AMUK

Aziz Abdul Gofar
Chapter #22

Saxophone dan Dua Lukisan

Kuncoro kulihat sudah tak bergerak di lantai kamarnya setelah kuhantam kepalanya dengan ujung megafon. Aku tidak berani mendekatinya apalagi menyentuhnya. Selain karena takut ia akan kembali mencekikku jika tiba-tiba terbangun, aku juga takut jika sidik jariku akan melekat di tubuhnya. Aku ketakutan. Kebingungan. Menangis terisak di sudut kamar. 

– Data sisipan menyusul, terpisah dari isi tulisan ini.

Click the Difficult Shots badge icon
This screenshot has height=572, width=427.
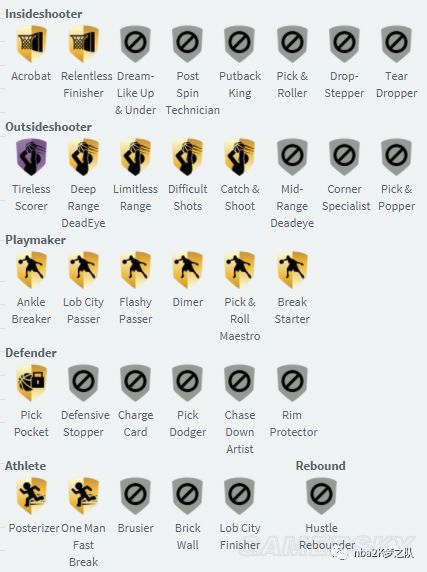point(188,157)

“Oh Tuhan, mengapa menjadi seperti ini?”

Kemarin, Sojo mengetahui kedekatanku dengan Kuncoro. Iya, pada akhirnya ia tahu aku memiliki hubungan dengan Kuncoro. Orang-orang yang kukira tidak akan mengusik atau mencampuri dunia pengasinganku, pada kenyataannya begitu jauh masuk ke dalam kehidupan yang kuanggap hanya aku sendiri yang ada di dalamnya. Ternyata, aku tidak pernah bisa untuk berada di dalam dunia yang kuimpikan itu, mereka sudah memasukinya diam-diam dan tanpa kusadari. Bahkan mereka melakukan apapun yang mereka inginkan, tetapi tanpa kusadari.

Sojo mengetahuinya dari Salim yang mendapatkannya dari Henri. Dan seseorang yang bernama Rusdi Balak, laki-laki yang pernah kutemui sekali di rumah Bu Kunto itulah yang bercerita kepada Henri yang ternyata kawan lamanya. Dan Bu Kunto, yang selama ini kukira tidak pernah memperdulikan orang lain, termasuk penyewa paviliunnya, menceritakan semua yang dilihatnya. Dan tentu saja, semua ceritanya itu berawal dari kecurigaannya kepada kami. 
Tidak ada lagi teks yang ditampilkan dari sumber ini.